→ INFORMATION GIVEN
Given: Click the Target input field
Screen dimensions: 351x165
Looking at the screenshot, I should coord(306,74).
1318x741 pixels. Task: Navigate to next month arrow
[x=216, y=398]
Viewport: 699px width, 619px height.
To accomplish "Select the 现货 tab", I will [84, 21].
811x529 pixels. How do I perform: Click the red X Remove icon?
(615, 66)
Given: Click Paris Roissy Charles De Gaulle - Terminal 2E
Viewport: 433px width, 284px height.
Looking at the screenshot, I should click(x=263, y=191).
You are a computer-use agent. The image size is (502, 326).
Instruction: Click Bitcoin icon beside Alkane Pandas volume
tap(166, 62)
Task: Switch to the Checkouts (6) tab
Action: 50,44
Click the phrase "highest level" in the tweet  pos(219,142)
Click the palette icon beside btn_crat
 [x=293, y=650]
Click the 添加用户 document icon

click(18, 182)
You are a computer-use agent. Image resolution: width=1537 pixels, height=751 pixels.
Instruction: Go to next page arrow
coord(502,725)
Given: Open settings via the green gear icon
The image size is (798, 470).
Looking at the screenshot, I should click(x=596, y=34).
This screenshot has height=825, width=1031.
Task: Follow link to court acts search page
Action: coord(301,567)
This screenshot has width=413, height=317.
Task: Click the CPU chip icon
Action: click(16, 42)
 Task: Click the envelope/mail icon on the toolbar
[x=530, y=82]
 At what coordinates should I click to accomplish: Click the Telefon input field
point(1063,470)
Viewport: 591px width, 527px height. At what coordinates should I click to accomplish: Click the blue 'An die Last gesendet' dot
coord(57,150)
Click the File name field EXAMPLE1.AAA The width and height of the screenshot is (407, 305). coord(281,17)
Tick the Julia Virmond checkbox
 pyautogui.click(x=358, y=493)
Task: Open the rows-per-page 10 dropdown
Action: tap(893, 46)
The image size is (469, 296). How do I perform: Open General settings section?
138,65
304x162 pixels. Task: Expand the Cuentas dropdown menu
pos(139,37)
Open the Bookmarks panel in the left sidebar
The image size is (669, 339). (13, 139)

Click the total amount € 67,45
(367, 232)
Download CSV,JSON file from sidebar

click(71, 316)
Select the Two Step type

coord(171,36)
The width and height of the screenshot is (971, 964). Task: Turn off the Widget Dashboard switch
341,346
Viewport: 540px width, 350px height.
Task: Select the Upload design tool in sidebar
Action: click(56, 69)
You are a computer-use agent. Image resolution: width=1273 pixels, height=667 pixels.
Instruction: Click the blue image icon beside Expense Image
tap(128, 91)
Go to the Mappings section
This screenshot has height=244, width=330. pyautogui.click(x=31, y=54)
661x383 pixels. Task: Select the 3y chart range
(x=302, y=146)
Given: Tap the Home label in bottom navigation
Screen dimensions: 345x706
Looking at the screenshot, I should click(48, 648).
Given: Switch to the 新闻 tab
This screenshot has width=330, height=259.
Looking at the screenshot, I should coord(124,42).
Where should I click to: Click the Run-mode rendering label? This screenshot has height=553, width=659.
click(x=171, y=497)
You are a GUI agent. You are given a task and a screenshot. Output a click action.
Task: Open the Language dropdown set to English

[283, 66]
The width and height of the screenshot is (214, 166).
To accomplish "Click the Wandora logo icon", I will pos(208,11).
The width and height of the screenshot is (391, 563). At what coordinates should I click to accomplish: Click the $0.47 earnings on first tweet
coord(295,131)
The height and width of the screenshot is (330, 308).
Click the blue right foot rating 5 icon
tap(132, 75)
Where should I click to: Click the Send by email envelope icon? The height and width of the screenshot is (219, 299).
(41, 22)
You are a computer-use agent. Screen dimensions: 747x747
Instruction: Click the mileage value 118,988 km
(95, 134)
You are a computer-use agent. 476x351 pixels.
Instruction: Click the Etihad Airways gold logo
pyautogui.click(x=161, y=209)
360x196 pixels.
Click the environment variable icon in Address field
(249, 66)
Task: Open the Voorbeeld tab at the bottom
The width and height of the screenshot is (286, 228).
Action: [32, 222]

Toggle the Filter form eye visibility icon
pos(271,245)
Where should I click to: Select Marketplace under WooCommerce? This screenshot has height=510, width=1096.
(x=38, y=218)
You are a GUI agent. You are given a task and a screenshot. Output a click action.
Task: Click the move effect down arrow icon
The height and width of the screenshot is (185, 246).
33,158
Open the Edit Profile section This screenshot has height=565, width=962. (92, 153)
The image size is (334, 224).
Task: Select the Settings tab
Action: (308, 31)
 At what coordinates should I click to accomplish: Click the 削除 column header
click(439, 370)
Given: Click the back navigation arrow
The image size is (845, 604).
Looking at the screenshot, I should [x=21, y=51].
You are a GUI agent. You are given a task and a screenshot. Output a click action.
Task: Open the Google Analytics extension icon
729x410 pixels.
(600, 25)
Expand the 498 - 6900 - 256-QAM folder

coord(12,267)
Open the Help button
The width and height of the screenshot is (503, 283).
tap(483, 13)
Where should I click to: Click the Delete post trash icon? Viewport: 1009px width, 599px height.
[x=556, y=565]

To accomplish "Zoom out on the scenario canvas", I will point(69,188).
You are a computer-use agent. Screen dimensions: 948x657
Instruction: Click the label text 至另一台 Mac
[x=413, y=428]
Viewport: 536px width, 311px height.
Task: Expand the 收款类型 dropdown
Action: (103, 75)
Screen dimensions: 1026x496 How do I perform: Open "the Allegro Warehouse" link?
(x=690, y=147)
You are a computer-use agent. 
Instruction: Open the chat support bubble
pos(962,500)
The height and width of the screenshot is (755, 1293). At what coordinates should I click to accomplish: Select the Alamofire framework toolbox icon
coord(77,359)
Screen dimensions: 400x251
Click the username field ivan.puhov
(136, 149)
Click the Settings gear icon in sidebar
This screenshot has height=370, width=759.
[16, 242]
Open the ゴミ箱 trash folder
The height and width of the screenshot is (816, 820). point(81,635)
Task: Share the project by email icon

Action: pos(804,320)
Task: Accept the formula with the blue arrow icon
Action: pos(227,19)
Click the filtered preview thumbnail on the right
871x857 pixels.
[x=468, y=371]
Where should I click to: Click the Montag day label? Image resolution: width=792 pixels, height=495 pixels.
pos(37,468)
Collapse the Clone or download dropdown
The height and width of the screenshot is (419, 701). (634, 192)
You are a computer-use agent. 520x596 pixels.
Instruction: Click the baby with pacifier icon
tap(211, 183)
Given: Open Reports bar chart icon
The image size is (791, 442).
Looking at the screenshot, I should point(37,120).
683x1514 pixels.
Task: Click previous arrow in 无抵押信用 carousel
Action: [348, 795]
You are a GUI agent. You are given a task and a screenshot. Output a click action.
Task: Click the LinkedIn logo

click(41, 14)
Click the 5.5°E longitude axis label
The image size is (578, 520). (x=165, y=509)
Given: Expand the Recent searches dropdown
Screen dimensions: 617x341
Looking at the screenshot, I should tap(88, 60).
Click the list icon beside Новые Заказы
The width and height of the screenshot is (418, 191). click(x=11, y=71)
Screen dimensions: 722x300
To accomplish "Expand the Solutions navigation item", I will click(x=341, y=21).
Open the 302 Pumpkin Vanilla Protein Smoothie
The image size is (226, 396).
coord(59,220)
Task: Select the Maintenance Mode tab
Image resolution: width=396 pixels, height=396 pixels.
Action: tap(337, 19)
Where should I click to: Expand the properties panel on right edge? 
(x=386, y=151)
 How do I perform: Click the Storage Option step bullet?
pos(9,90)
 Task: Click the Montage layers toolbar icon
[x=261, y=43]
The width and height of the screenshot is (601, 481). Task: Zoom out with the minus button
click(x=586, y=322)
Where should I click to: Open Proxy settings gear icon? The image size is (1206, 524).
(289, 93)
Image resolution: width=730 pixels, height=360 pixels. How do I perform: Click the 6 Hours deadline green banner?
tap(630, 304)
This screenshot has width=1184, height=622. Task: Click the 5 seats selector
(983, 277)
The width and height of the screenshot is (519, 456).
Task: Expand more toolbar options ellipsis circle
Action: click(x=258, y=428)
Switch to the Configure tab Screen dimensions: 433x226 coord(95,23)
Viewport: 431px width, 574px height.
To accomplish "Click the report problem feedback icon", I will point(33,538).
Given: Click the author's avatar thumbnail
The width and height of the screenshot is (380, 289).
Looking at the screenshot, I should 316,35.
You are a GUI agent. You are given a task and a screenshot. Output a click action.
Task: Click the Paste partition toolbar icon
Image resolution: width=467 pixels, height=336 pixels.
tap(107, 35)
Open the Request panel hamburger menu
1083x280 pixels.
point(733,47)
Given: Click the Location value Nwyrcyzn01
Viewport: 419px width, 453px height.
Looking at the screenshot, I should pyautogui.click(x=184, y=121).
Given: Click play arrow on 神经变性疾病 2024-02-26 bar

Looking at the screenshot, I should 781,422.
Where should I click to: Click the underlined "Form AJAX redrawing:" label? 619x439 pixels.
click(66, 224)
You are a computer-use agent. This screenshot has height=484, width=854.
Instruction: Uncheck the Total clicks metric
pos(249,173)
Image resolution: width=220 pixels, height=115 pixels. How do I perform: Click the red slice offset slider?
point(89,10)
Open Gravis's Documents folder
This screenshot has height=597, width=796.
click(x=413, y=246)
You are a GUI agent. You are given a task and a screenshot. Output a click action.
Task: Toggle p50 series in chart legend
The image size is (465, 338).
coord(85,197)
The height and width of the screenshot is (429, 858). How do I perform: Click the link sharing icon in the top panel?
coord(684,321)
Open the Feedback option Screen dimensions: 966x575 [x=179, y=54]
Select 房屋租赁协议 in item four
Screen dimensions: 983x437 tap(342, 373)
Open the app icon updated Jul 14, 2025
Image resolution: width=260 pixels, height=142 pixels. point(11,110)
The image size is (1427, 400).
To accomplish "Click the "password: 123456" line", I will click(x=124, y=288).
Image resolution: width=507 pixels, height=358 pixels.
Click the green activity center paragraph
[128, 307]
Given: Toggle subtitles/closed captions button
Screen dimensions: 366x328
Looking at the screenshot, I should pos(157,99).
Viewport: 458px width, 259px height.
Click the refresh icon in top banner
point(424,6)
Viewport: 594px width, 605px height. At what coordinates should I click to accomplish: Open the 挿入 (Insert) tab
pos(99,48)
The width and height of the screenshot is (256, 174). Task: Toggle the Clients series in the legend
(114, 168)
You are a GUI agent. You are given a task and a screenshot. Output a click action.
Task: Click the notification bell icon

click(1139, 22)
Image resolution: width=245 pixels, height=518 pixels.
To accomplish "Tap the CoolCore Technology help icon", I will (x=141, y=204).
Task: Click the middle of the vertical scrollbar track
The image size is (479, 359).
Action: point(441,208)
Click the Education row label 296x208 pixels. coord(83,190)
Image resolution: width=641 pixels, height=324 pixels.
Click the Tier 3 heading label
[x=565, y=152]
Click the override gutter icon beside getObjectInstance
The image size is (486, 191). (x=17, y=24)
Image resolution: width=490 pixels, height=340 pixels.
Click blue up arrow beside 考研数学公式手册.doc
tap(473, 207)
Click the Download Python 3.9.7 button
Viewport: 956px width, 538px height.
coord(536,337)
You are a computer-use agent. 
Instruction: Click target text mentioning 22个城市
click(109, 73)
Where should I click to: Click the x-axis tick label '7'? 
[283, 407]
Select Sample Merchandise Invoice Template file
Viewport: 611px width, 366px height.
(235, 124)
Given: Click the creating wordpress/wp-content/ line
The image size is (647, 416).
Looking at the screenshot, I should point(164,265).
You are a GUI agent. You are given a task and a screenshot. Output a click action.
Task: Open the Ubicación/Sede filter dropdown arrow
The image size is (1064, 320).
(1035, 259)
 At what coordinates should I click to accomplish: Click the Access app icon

→ EXERCISE AIM
All lines from the line holding "Image resolution: width=507" through the end of the records above need to be transcribed exactly, and no other text should appear.

→ WRITTEN ANSWER
Image resolution: width=507 pixels, height=358 pixels.
Click the green activity center paragraph
[128, 307]
Given: Toggle subtitles/closed captions button
Screen dimensions: 366x328
Looking at the screenshot, I should pos(157,99).
Viewport: 458px width, 259px height.
Click the refresh icon in top banner
point(424,6)
Viewport: 594px width, 605px height. At what coordinates should I click to accomplish: Open the 挿入 (Insert) tab
pos(99,48)
The width and height of the screenshot is (256, 174). Task: Toggle the Clients series in the legend
(114, 168)
You are a GUI agent. You are given a task and a screenshot. Output a click action.
Task: Click the notification bell icon

click(1139, 22)
Image resolution: width=245 pixels, height=518 pixels.
To accomplish "Tap the CoolCore Technology help icon", I will (x=141, y=204).
Task: Click the middle of the vertical scrollbar track
The image size is (479, 359).
Action: point(441,208)
Click the Education row label 296x208 pixels. coord(83,190)
Image resolution: width=641 pixels, height=324 pixels.
Click the Tier 3 heading label
[x=565, y=152]
Click the override gutter icon beside getObjectInstance
The image size is (486, 191). (x=17, y=24)
Image resolution: width=490 pixels, height=340 pixels.
Click blue up arrow beside 考研数学公式手册.doc
tap(473, 207)
Click the Download Python 3.9.7 button
Viewport: 956px width, 538px height.
coord(536,337)
You are a computer-use agent. 
Instruction: Click target text mentioning 22个城市
click(109, 73)
Where should I click to: Click the x-axis tick label '7'? 
[283, 407]
Select Sample Merchandise Invoice Template file
Viewport: 611px width, 366px height.
(235, 124)
Given: Click the creating wordpress/wp-content/ line
The image size is (647, 416).
Looking at the screenshot, I should point(164,265).
You are a GUI agent. You are given a task and a screenshot. Output a click action.
Task: Open the Ubicación/Sede filter dropdown arrow
The image size is (1064, 320).
(1035, 259)
 At what coordinates should I click to accomplish: Click the Access app icon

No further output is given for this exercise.